| To be done |
Return every line of the data below that contains the string "yellow".

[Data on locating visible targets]
• • • •
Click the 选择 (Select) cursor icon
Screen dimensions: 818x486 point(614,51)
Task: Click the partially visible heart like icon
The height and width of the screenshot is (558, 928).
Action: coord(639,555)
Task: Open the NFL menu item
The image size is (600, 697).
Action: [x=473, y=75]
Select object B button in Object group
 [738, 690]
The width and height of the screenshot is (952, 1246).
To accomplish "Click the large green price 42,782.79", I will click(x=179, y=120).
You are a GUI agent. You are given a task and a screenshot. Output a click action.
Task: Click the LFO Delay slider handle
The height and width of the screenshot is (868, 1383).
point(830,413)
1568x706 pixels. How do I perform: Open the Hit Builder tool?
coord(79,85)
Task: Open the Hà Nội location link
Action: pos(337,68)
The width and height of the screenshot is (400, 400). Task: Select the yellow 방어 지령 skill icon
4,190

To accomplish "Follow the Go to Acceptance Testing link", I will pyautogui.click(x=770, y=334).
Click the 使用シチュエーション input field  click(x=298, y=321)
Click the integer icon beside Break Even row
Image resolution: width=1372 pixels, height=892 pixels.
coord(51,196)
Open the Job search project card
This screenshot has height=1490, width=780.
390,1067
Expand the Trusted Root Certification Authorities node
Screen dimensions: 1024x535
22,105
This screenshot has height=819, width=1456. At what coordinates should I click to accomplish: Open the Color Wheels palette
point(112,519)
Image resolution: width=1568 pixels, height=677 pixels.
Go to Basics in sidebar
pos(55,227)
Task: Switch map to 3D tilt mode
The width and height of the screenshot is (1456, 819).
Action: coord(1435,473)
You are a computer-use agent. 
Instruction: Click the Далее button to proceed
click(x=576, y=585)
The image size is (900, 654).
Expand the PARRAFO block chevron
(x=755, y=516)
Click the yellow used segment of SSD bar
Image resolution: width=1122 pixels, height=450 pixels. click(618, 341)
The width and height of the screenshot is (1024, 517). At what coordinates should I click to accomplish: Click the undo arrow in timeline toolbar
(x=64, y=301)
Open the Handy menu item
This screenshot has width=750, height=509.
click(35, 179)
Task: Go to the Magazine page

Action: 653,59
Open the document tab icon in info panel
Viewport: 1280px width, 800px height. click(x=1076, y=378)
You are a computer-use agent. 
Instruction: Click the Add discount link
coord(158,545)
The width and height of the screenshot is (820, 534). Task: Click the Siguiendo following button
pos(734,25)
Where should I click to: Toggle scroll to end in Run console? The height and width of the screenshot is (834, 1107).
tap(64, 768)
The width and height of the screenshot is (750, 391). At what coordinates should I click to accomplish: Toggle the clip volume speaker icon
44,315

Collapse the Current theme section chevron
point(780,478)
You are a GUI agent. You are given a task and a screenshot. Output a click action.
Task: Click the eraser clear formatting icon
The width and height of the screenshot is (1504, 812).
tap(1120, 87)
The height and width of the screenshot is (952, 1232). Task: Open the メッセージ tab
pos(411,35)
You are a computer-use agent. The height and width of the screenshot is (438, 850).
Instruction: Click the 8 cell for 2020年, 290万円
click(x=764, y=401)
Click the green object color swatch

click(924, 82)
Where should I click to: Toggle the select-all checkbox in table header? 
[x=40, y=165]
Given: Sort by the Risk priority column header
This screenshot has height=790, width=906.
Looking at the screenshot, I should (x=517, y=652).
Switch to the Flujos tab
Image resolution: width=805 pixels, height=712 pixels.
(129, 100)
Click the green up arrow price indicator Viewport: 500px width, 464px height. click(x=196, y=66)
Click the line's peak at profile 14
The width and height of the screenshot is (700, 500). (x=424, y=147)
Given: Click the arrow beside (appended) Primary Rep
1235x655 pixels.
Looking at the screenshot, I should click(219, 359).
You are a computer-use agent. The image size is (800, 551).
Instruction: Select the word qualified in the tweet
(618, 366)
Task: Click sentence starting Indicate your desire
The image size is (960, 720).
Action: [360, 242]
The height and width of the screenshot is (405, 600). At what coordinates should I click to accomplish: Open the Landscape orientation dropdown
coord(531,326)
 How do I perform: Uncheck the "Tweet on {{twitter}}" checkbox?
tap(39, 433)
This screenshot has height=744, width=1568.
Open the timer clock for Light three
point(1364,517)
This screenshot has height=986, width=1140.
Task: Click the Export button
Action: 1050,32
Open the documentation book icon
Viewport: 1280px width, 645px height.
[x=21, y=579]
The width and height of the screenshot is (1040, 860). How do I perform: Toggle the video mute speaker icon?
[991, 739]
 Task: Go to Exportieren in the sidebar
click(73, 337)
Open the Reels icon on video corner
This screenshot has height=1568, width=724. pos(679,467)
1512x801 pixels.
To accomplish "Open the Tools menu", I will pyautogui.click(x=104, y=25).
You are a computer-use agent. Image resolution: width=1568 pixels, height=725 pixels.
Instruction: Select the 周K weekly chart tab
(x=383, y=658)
• • • •
| Answer in full |
The width and height of the screenshot is (400, 400). Task: Select the yellow 방어 지령 skill icon
Click the yellow used segment of SSD bar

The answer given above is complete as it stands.